▸ **TASK STATEMENT**: Search the records for the word "agent" and copy each line in which it appears.

▸ **PROVIDED DATA**:
------------------------
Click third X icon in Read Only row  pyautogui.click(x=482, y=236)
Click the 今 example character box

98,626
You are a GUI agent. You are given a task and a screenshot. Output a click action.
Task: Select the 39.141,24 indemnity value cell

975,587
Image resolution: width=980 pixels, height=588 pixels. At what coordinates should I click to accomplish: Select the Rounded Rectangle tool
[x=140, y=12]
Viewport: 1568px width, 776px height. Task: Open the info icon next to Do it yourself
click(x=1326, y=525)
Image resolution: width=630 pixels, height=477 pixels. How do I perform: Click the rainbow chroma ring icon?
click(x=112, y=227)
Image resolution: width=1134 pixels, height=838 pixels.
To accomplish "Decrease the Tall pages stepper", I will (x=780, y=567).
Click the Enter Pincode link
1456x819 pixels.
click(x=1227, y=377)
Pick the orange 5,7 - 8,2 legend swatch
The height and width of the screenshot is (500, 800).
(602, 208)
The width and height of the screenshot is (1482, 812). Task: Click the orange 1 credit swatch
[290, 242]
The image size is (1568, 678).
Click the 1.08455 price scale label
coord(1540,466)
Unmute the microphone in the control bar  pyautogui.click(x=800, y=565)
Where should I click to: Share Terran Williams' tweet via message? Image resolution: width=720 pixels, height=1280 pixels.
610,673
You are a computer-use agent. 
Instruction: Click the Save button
------------------------
▸ **TASK OUTPUT**:
You are a GUI agent. You are given a task and a screenshot. Output a click action.
You are a computer-use agent. 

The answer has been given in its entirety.